SANATLAR
ARASINDA TİYATRONUN KONUMU
Bütün
sanatlar başlangıçta zorunlu bir
gereksinimden doğmuştur. Sanat, insanın yaşam kavgasında kendi gücünü ve
karşısındaki güçleri tanımasına yardım etmiş,ilkel toplumlarda doğanın gizemli
görünen güçlerini etkilemeye yaramıştır. Sanat kolektif bir coşku yaratarak
insanı çalışmaya yöneltmiş, onu eğitmişi işine tat katmıştır. Gelişimi boyunca
sanatın öğrenmeye, düzeltmeye, geliştirmeye,değiştirmeye katkıda bulunduğu,
kendine özgü güzellik boyutuyla işlevini daha başarılı olarak gerçekleştirdiği
görülür. Gerçeğin tanınmasıyla edinilen bilgi birikimi, güzelden alınan tadın
heyecansal etkisiyle el ele vermiş, insanı güçlendirmiştir.Usta beğeninin
bileşiminde insana özgü gizemli bir formül vardır. Sanatın niteliğini, yaratma
eylemini, sanattan hoşlanma duygusunu açıklamak kolay değildir.Bu konuda
birbirinden farklı pek çok sav ileri sürülmüştür.Örneğin Gomrich “Sanatın Öyküsü” adlı
yapıtında Picasso’nun ideal çizmeyi başaramadığından ötürü kübist saçmalıklara
soyunduğunu düşünen sözde sanatbilenler ile her gördüğü saçmalığı “Sanat” diye
damgalayan sanatbilmişlerin; diğer yandan sanatı hala ideolojik formlardan
ayıramayan antika eleştirmenler ile “bana hoş gelen her şey benim için
sanattır” söylemlerinde dolaşan popüler kültürden sıyrılamamış kitlenin sardığı
bir çağda, kapitalist bir ilişki içerisinde var olmaya çalışan sanatı, tüm
eksenlerden koparıp sanatçının kendisine yönelmemize çabalar. Amacı bizi büyük
bir sanat bilgini yapmak değil, sanattan daha çok zevk almamızı sağlamaktır.
Doğduğu
günden itibaren tiyatroya verilen değer her zaman yerini korumuştur. Bunun
nedenini de oyunlarda insanın kendini
bulması, görmesi ya da hissetmesidir. Bir insanı en çok ilgilendiren konu,
kendisi olduğu için tiyatroya olan ilgi de diğerlerinden farklı seviyede
olmaktadır. Tiyatro oyunu, görmezden gelmeye çalıştığımız kafa karıştırıcı
sorunlarımız üzerine gittiği zaman daha çok ilgimizi çeker. Bizi seçim yapmak,
karar vermek zorunda bırakan gerçekleri oyunun güvenceli ortamında tanımak,
kişiliğimizi, bilgimizi, aklımızın ve irademizin gücünü korkusuzca sınamamıza
yarar. Her iyi tiyatro oyunu kendimize, kimliğimize dair ipuçları elde
ettiğimiz bir yaşam provasıdır diyebiliriz.

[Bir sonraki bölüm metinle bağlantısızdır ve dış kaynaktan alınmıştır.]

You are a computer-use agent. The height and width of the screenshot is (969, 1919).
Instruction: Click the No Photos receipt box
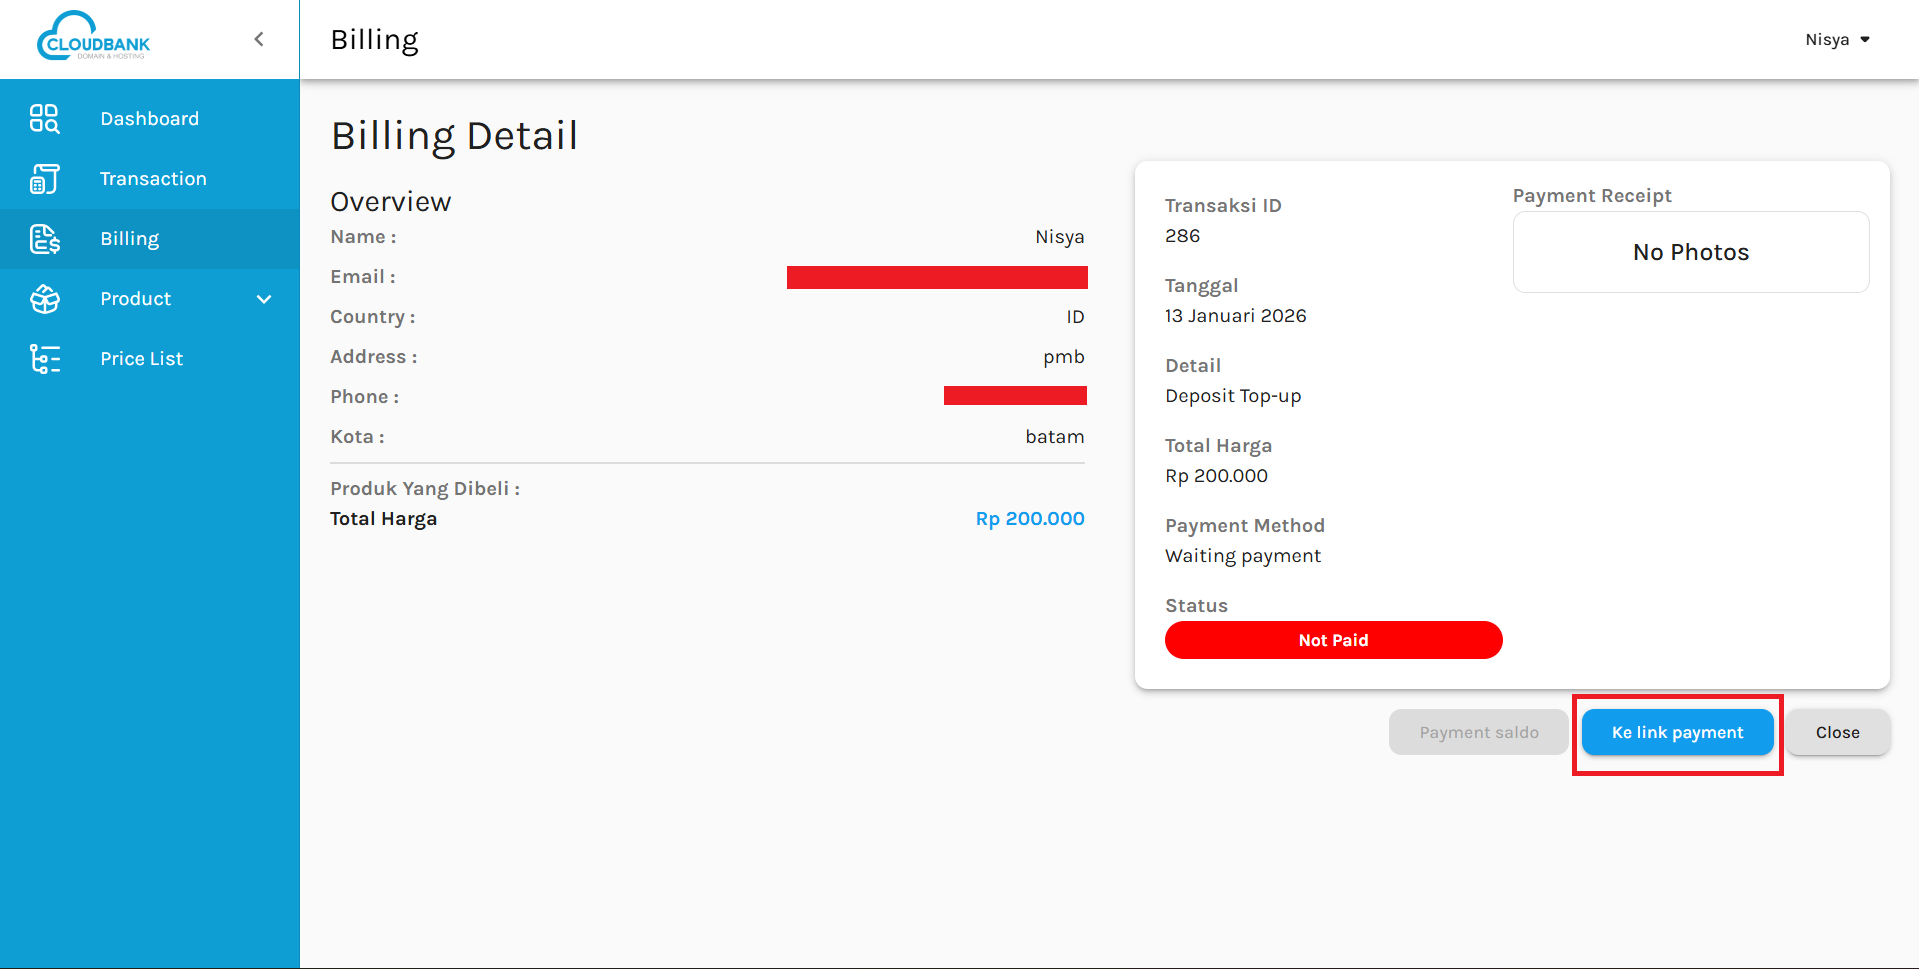(x=1690, y=252)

Tiyatroyu bütün sanat dallarından ayıran en
önemli özelliği canlı olması ya da canlı olmak
zorunda olmasıdır. Diğer farkı
da şimdiki zamanın sanatı olmasıdır.Yazılan ve oynanan her oyunda bir yaşam
sorunu, dolayısıyla bir felsefe irdelenmektedir. Tiyatro yapıtına oyun
dememizin sebebi de insanın temel içgüdülerinden ( yeme, içme - cinsellik
- Annelik - saldırganlık - yok etme, yok olma vb.) biri olmasıdır. Burada Huzinga’nın “Oynayan İnsan” adlı yapıtından bahsetmekte yarar var. Yapıtta
yalnız oyun ve tiyatro oyunu kavramlarına değil yaşamın anlamına da
değinilmiştir. Spor oyunları, akıl oyunları, kumar oyunları gibi oyunları ve bu
oyunların insanın fiziksel, düşünsel gücünün, beceri ölçüsünün denek taşı
olduğunu görürüz. Bu bağlamda, tiyatro için de hayatı tanıma ve anlamlandırma
oyunudur diyebiliriz. Çünkü tiyatronun malzemesi hayat, anlatım aracı insandır.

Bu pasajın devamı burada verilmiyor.